You can ask questions about the assignment on the Assignments section in the Ed

Forum accessible from the on the unit’s Moodle Forum page. This is the preferred venue for

assignment clarification-type questions. It is not permitted to ask assignment questions on

commercial websites such as StackOverflow or other forms of forums.

You should check the Ed forum regularly, as the responses of the teaching staff are

"official" and can constitute amendments or additions to the assignment specification. Also,

you can visit the consultation sessions if the problem and the confusions are still not solved.

Plagiarism and collusion

Plagiarism and collusion are serious academic offenses at Monash University.

Students must not share their work with any other students. Students should consult the

policy linked below for more information.

https://www.monash.edu/students/academic/policies/academic-integrity

See also the video linked on the Moodle page under the Assignment block.

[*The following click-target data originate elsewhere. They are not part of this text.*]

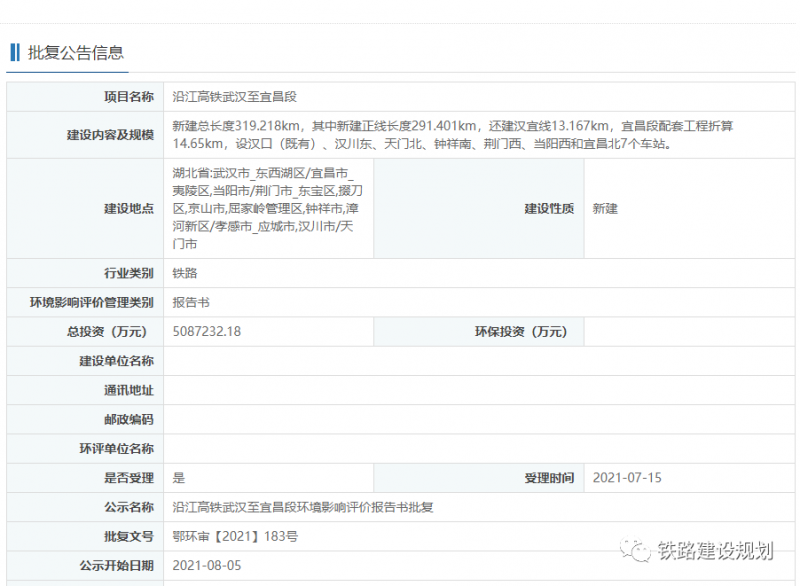Viewport: 800px width, 586px height.
Task: Click the 建设内容及规模 row label
Action: click(x=114, y=134)
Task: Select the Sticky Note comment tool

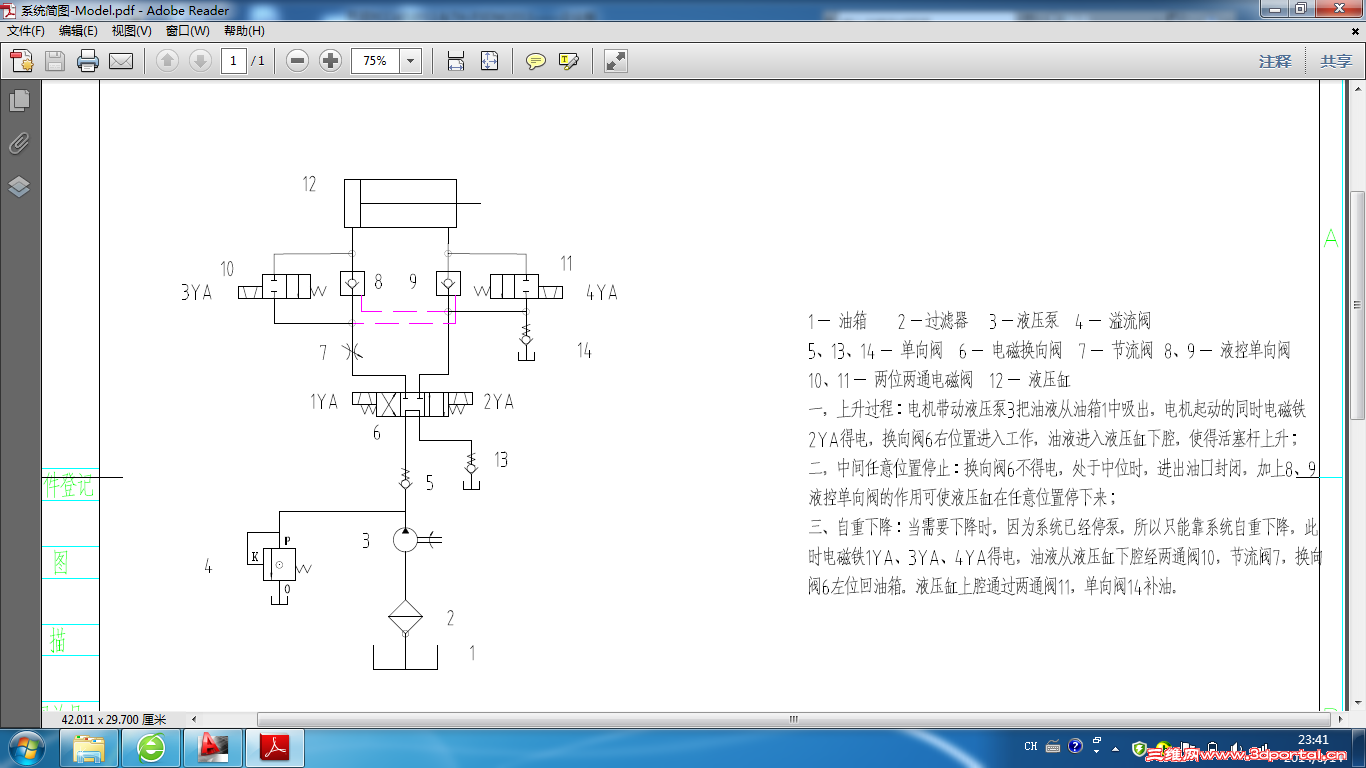Action: (x=536, y=60)
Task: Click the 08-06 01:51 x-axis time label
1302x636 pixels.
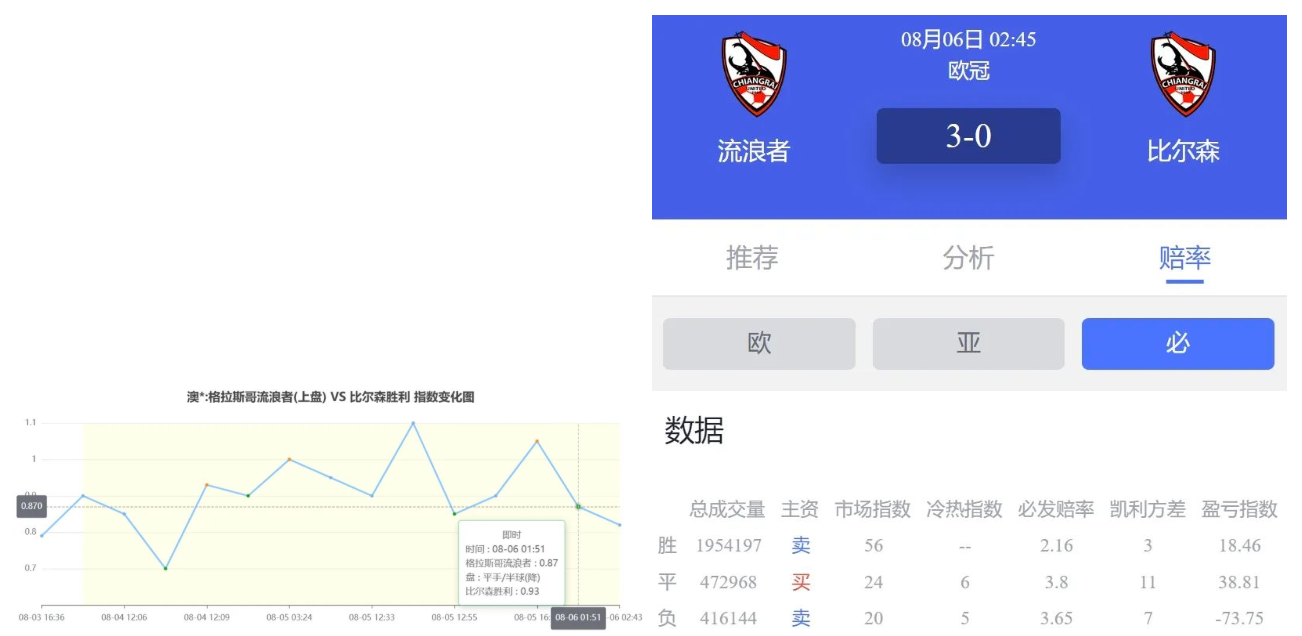Action: coord(578,618)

Students involved in collusion or plagiarism will be subject to disciplinary penalties, which

can include:

● The work not being assessed

● A zero grade for the unit

● Suspension from the University

● Exclusion from the University

Late submissions

There is a 10% penalty per day including weekends for the late submission.

Note: The assessment submitted more than 7 calendar days after the due date will

receive a mark of zero (0) for that assessment task. Students may not receive feedback on

any assessment that receives a mark of zero due to late-submission penalty.

ALL Special Consideration, including within the semester, is now to be submitted

centrally. This means that students MUST submit an online Special Consideration form via

Monash Connect. For more details, please refer to the Unit Information section in Moodle.